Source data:
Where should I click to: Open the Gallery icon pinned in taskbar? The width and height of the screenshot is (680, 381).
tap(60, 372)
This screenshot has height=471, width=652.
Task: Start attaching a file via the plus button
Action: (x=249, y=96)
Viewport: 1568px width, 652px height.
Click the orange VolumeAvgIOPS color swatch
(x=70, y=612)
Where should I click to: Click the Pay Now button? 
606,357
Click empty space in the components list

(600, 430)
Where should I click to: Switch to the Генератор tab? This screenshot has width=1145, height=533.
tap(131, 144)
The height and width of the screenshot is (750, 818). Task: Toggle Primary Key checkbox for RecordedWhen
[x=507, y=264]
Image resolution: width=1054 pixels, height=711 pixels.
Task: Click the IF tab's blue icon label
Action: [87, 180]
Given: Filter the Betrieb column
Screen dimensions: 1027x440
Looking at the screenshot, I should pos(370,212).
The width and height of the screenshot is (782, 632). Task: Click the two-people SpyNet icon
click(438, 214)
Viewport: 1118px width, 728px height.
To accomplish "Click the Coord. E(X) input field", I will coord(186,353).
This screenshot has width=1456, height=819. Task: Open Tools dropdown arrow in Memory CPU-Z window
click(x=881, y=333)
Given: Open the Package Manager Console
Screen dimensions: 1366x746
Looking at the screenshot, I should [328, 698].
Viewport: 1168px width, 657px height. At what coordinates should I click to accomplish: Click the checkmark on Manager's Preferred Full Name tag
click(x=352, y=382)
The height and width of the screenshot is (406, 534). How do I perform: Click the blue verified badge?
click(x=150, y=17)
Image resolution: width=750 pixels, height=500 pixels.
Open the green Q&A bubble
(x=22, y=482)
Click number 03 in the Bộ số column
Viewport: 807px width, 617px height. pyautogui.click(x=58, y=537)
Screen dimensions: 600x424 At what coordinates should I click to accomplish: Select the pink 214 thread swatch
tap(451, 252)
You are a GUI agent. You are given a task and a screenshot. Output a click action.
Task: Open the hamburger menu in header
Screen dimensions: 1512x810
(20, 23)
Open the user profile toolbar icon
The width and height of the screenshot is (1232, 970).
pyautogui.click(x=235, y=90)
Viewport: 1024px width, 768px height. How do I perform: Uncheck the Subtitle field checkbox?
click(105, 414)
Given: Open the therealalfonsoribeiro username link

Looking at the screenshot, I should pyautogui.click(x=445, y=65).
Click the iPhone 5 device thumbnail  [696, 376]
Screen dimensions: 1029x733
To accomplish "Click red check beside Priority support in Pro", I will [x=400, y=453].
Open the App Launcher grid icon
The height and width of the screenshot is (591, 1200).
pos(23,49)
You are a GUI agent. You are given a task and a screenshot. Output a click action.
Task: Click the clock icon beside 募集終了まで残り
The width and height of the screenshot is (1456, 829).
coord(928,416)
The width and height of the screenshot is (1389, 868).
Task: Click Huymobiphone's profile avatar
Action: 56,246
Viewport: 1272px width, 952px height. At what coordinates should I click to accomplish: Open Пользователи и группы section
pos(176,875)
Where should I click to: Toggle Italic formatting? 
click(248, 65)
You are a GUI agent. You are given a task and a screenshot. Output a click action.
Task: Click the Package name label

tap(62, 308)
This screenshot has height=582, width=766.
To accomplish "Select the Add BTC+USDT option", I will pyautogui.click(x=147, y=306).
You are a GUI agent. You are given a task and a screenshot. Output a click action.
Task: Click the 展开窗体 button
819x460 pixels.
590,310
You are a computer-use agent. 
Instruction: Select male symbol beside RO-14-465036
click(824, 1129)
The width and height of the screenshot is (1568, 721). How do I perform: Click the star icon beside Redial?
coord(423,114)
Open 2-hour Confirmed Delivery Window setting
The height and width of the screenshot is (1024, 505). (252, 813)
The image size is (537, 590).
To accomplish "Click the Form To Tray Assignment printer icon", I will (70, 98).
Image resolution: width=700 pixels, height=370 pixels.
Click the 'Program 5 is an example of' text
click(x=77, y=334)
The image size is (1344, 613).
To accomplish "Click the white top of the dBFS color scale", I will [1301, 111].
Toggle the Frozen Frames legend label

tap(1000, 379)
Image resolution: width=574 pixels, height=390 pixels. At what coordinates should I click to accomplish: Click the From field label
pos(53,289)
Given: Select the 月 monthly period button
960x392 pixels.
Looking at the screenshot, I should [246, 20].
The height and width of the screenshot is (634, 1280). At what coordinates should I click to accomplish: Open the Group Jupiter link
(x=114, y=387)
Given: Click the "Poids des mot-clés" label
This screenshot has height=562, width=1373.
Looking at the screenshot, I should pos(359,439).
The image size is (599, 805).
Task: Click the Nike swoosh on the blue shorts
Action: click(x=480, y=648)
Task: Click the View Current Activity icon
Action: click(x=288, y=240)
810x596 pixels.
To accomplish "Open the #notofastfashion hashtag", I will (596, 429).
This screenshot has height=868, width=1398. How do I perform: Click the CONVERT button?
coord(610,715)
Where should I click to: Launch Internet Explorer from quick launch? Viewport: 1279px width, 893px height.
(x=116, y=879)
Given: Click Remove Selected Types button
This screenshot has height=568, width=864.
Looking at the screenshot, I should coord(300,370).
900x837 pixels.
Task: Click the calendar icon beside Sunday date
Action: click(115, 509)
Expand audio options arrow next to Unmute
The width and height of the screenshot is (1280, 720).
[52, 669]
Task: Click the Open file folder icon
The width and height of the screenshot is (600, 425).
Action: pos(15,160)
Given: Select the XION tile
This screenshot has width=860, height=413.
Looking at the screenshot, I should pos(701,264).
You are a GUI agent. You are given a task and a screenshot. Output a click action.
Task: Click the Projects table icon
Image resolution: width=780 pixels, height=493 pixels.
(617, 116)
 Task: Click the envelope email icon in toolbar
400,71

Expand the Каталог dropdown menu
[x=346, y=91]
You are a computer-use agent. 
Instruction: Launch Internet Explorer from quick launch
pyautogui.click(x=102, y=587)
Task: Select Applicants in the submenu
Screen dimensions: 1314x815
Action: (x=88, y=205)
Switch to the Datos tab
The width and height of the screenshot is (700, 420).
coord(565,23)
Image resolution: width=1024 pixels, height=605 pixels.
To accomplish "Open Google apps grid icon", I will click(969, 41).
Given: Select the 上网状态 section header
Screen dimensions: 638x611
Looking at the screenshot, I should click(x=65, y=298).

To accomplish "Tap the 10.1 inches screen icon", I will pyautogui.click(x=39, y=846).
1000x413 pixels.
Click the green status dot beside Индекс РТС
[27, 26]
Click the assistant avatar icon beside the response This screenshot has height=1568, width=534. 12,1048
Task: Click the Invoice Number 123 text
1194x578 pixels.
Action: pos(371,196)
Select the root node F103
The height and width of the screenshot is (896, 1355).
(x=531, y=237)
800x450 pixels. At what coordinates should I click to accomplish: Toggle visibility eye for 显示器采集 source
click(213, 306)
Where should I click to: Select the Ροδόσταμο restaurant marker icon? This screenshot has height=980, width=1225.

#### WHAT YOU ARE ASKED TO DO
Retype exactly the lines from the first line of the records above through the line containing "Viewport: 1568px width, 652px height.", both included, and nothing else.

#### ANSWER TO THE EXERCISE
Where should I click to: Open the Gallery icon pinned in taskbar? The width and height of the screenshot is (680, 381).
tap(60, 372)
This screenshot has height=471, width=652.
Task: Start attaching a file via the plus button
Action: (x=249, y=96)
Viewport: 1568px width, 652px height.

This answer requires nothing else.